### Entries shown
#####
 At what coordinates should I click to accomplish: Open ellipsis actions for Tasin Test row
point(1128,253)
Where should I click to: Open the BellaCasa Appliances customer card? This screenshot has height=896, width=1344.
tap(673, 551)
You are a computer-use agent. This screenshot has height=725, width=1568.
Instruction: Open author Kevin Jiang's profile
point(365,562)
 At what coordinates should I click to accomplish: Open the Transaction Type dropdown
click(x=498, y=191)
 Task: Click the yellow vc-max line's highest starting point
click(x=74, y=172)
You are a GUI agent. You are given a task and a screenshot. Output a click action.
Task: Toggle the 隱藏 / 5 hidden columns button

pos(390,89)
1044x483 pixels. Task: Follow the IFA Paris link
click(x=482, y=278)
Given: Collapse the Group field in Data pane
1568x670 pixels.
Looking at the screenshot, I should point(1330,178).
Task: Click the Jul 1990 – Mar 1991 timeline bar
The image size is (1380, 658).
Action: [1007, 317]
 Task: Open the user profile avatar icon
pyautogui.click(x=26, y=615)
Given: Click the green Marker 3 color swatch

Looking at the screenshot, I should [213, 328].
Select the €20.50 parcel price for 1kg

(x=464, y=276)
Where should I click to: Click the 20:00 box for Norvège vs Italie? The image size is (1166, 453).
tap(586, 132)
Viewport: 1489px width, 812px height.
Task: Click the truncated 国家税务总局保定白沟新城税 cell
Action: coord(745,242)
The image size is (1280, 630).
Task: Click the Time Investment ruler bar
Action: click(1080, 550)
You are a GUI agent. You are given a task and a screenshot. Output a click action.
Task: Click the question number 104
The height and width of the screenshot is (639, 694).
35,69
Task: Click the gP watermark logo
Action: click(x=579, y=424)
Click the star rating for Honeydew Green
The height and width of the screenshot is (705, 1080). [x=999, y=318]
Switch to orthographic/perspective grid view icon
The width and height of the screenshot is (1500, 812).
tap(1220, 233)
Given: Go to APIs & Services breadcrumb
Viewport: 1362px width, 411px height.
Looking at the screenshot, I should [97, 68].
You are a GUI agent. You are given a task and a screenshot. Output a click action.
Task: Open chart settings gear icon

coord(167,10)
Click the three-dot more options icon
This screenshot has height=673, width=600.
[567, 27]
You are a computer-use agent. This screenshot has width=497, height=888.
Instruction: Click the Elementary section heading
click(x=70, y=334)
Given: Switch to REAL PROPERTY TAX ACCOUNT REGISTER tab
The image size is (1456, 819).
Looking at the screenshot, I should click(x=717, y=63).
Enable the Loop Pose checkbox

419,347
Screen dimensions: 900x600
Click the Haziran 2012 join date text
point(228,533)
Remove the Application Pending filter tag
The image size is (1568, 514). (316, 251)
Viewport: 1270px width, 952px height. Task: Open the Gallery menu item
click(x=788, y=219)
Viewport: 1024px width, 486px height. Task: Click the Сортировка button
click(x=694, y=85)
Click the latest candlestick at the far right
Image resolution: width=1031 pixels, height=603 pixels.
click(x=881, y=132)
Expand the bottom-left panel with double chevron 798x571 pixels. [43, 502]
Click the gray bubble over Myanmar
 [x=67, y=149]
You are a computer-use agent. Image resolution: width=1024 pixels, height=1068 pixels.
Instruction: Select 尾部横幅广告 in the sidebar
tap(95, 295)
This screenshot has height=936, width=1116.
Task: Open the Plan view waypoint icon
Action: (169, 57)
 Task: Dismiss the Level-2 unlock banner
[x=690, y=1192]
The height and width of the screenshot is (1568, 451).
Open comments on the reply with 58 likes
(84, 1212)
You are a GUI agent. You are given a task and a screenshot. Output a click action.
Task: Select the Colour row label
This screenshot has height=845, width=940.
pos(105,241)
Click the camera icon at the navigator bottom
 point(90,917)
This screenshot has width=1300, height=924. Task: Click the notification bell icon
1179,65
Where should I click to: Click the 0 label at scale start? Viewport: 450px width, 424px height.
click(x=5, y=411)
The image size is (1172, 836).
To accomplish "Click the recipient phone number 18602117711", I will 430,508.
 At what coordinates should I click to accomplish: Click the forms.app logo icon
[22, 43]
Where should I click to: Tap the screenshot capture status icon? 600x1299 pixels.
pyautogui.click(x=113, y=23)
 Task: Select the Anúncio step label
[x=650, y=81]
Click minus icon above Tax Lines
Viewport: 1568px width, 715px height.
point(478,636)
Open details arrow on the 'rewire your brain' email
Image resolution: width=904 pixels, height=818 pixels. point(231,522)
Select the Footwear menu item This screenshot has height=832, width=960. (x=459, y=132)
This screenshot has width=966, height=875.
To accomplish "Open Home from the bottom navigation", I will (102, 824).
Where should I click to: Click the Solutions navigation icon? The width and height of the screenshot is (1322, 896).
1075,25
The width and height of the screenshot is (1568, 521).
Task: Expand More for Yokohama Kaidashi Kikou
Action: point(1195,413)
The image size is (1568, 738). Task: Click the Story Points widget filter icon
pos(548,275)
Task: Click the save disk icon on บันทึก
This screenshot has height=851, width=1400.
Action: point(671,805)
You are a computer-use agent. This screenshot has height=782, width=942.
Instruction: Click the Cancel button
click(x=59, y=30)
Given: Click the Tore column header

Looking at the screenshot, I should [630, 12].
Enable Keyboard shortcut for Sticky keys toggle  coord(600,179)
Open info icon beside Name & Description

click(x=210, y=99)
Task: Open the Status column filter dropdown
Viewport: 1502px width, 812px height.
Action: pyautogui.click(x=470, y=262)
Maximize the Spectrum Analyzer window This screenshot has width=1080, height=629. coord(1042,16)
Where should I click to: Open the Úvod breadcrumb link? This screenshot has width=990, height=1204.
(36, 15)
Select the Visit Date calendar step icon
#####
Could you write out the rows starting at the line containing "1044x483 pixels. Task: Follow" and ending at the line containing "pyautogui.click(x=26, y=615)" again, replacing "Collapse" with "Expand" and leaving everything else unchanged?

### Response to the task
1044x483 pixels. Task: Follow the IFA Paris link
click(x=482, y=278)
Given: Expand the Group field in Data pane
1568x670 pixels.
Looking at the screenshot, I should point(1330,178).
Task: Click the Jul 1990 – Mar 1991 timeline bar
The image size is (1380, 658).
Action: [1007, 317]
 Task: Open the user profile avatar icon
pyautogui.click(x=26, y=615)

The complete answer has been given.